CQC Consultation Response – A Team Effort
The Care Quality Commission (“CQC”) launched their new strategy on 27 May 2021, following consultation with those who make up the sector. Some of the proposed changes have been a direct result of the change in working and regulatory practices following Covid-19, whilst others have been implemented to ensure the social care sector takes advantage of data and technology in an increasingly digital age.
CQC have identified four key themes and ambitions that will be central to the way they interact and regulate the sector.
- People and Communities – CQC’s new strategy emphasises the importance of facilitating feedback from people using services, their families and advocates, although it is silent on how it will capture this wider range of feedback.
- Smarter regulation – due to the constraints on CQC’s ability to physically inspect services during the pandemic, it has had to rely increasingly on a more data focussed approach to regulation. Providers will be asked to share high quality information with CQC on an ongoing basis to give a clearer indication of how that provider is performing. It is hoped that this will mean ratings will give a clearer real time indication of the quality of care, rather than relying on an inspection which typically only happens every few years. However further detail is required to determine how this will work in practice as it is not clear in what circumstances CQC might change a rating without carrying out a physical inspection.
- Safety through learning – CQC wants to develop stronger safety cultures through learning and improvement across services, with an increased focus on openness and transparency when identifying, and addressing, shortfalls.
- Accelerating improvement – CQC wants to encourage local support across services to facilitate and sustain improvement in social care services. CQC will encourage the collaboration of local services and systems with a view to facilitating innovation and improvement, so the local need is better serviced.
Running through each of these four themes are two core ambitions: assessing local systems in terms of the quality of care and tackling inequalities.
In terms of CQC’s year one priorities, it will be developing a new assessment framework which will see a revision to the current Key Lines of Enquiry and ratings characteristics, and the creation of a new provider portal which will be mobile friendly.
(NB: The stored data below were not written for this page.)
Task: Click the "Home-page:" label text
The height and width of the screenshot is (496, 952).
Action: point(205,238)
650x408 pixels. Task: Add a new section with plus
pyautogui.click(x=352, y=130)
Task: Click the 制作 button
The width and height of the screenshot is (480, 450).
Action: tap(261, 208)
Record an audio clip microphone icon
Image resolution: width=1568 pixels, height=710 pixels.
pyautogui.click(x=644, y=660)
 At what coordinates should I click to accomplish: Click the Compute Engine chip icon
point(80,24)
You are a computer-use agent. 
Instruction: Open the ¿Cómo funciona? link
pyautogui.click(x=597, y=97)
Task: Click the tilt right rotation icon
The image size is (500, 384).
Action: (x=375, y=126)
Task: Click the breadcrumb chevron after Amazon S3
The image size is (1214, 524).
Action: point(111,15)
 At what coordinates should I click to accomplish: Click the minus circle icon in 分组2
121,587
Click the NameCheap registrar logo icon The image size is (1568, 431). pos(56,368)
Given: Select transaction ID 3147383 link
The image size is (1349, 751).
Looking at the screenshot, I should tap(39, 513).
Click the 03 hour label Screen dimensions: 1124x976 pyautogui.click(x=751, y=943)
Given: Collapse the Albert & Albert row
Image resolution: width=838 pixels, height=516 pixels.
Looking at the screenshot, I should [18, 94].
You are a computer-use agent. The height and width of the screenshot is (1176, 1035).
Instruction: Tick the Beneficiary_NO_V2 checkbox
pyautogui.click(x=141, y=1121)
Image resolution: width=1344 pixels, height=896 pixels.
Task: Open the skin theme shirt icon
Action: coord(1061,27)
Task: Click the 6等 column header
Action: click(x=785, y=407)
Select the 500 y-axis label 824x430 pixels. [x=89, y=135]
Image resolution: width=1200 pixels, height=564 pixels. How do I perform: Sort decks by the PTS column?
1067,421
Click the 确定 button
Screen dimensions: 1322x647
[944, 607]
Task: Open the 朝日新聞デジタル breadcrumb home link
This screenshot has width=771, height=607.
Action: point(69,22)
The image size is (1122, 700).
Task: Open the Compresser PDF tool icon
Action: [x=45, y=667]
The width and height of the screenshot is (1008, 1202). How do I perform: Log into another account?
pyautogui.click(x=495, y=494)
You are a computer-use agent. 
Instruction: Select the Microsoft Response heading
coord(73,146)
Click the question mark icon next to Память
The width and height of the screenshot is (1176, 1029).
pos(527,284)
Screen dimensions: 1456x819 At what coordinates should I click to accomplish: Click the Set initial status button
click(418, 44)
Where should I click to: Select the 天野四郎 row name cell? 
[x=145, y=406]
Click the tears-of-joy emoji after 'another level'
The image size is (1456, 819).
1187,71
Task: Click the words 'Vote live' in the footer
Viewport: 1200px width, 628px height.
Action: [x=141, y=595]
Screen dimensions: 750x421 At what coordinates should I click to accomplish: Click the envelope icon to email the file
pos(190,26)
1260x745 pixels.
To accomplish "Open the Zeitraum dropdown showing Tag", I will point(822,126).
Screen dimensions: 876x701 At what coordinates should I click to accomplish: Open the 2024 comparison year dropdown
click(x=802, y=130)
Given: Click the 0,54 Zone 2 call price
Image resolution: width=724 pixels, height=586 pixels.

CQC will also look to give a clearer definition of what “Good” quality care looks like and how that will translate to the culture of safe care provision.
CQC will also be working with partners such as NHSX to implement smart regulation at a local level so that useful data can be collected without it becoming a burdensome exercise on services and local systems generally. Whether CQC can make a real time system of regulation no more burdensome than the current framework is open to question. Much will turn on the ability of the various statutory agencies to share information freely and intelligently. It happens in the NHS but there is a way to go in social care.
The CQC strategy is light on detail, and it remains to be seen how it develops in a practical sense over the next 12 months and beyond. While CQC stresses the importance of collaborative working with providers, with a focus on improvement, CQC reminds us that it retains its core regulatory role which is to use its powers to act where it sees poor care, taking swifter action when needed. The key take away is that CQC is committed to pursuing a more risk-based model of regulation and as a result we can expect more, not less, enforcement action in the years to come.